Begriff und Bedeutung des Flächennutzungsplans

Der Flächennutzungsplan (FNP) ist ein zentrales Instrument der Bauleitplanung im deutschen Bauplanungsrecht. Gemäß § 5 Baugesetzbuch (BauGB) stellt der Flächennutzungsplan die beabsichtigte städtebauliche Entwicklung einer Gemeinde für das gesamte Gemeindegebiet in den Grundzügen dar. Als vorbereitender Bauleitplan bestimmt der FNP, welche Flächen welche Nutzungen zukünftig dienen sollen.

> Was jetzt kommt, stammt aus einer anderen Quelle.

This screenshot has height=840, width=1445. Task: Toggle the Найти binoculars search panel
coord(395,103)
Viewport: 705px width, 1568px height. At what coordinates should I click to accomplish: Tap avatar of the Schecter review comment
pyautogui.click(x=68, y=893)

Er trifft Festsetzungen über die Bodennutzung für Wohnen, Arbeiten, Erholung, Verkehr, Infrastruktur sowie für den Schutz von Natur und Landschaft.

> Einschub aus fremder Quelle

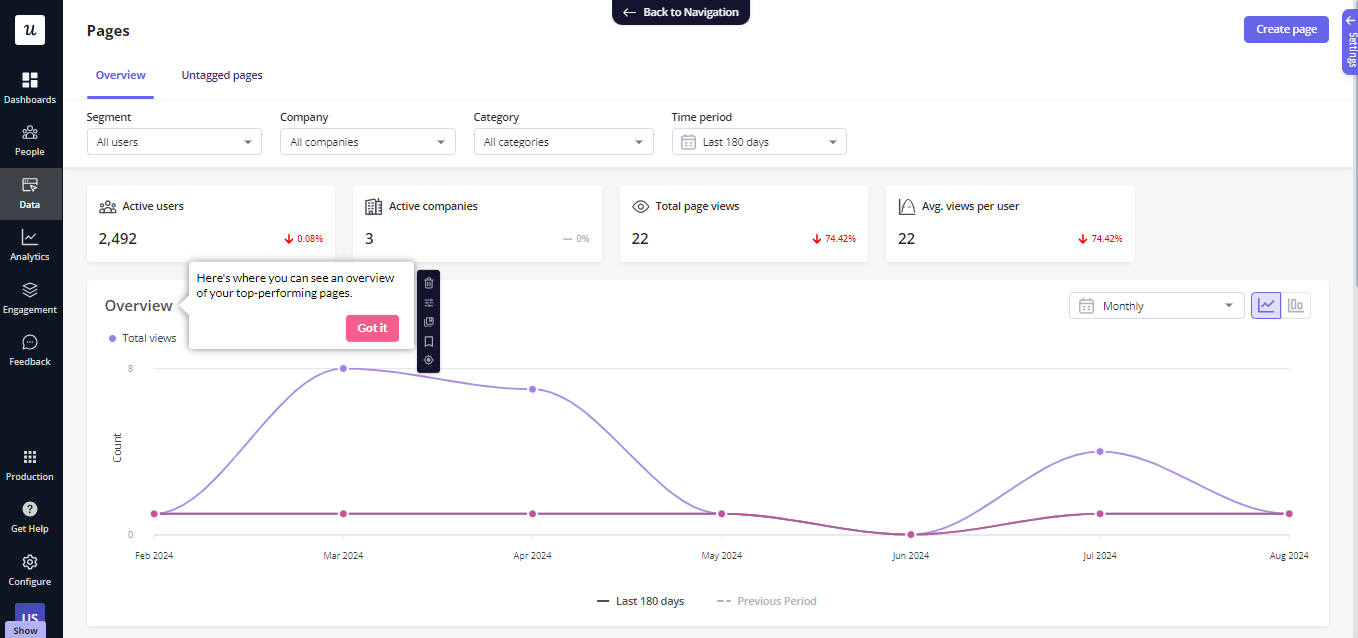1358x638 pixels.
Task: Switch chart to bar chart view
Action: click(1296, 306)
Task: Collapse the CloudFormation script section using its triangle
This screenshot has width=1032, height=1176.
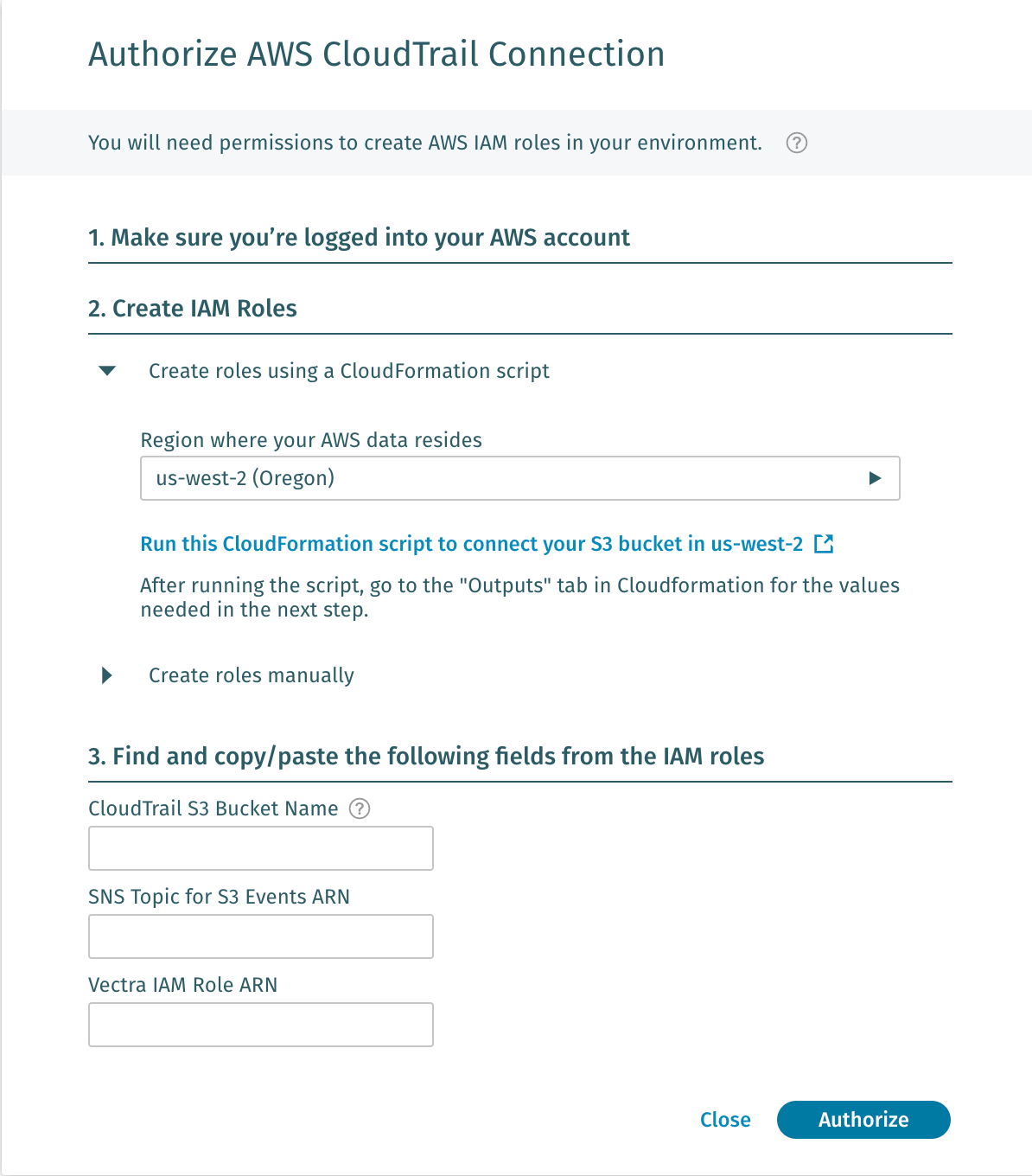Action: [x=107, y=371]
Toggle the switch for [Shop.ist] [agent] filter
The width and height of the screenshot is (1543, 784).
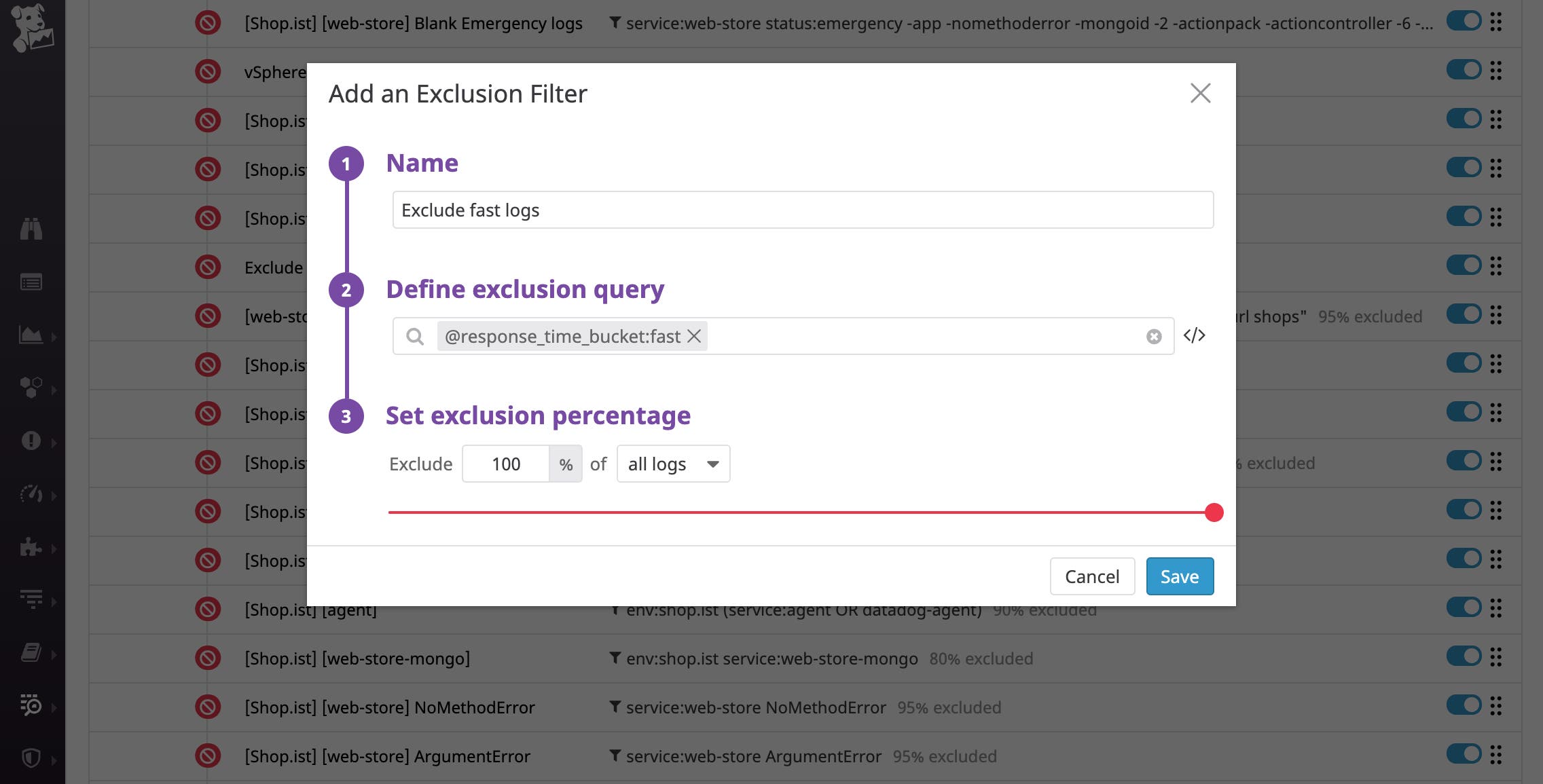1465,608
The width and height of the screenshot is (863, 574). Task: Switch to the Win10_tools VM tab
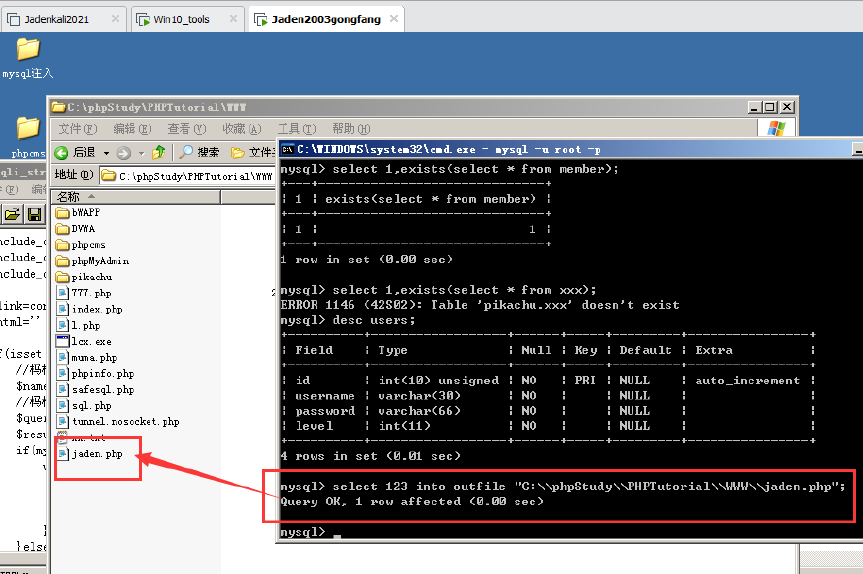point(181,19)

Rechtsgrundlagen und rechtlicher Charakter

Der rechtliche Rahmen für Flächennutzungspläne ist vor allem im BauGB sowie in einschlägigen Rechtsverordnungen und Verwaltungsvorschriften geregelt. Den Flächennutzungsplan stellt die Gemeinde gemäß § 5 Abs. 1 BauGB auf; die Erstellung ist verpflichtende Voraussetzung für die anschließende Aufstellung von Bebauungsplänen, welche die rechtsverbindliche Festsetzung der Bodennutzung auf Teilgebieten vornehmen.

Bindungswirkung des Flächennutzungsplans

Der Flächennutzungsplan entfaltet keine unmittelbare Rechtswirkung gegenüber Bürgerinnen und Bürgern. Es handelt sich vielmehr um eine behördenverbindliche Planung, die Verwaltung und Planungsbehörden bindet (§ 7 BauGB). Rechtlich dienste der Flächennutzungsplan als Steuerungsinstrument für nachfolgende bauleitplanerische und andere behördliche Entscheidungen. Er ist jedoch nicht mit einem Planfeststellungsbeschluss gleichzusetzen und begründet keine unmittelbaren Ansprüche Dritter auf Zulassung bestimmter Nutzungen.

Unterschiede zum Bebauungsplan

Im Gegensatz zum Bebauungsplan, der als sogenannter „verbindlicher Bauleitplan“ gilt und unmittelbare Außenwirkung entfaltet, charakterisiert sich der Flächennutzungsplan als „vorbereitender Bauleitplan“. Er bildet die Grundlage, auf der verbindliche Bebauungspläne auszuarbeiten sind (§ 8 Abs. 2 Satz 1 BauGB). Der Bebauungsplan setzt einzelne Nutzungen konkret und detailliert für kleinere Teilräume fest; der Flächennutzungsplan bleibt hingegen auf die grundlegenden städtebaulichen Zielsetzungen beschränkt.

Inhaltliche Ausgestaltung

Mögliche Festsetzungen

Gemäß § 5 Abs. 2 BauGB kann der Flächennutzungsplan unter anderem Festsetzungen enthalten über:

  • Flächen für Wohnbau, Gewerbe, Industrie, Gemeinbedarf
  • Verkehrsflächen wie Straßen, Wege oder Plätze
  • Grünflächen, Erholungsflächen und Wald
  • Landwirtschaftliche Flächen
  • Wasserflächen und Flächen für Maßnahmen zum Schutz, zur Pflege und zur Entwicklung von Boden, Natur und Landschaft

Darüber hinaus können besondere Bereiche wie Standorte für Windenergieanlagen oder großräumige Freileitungen dargestellt werden.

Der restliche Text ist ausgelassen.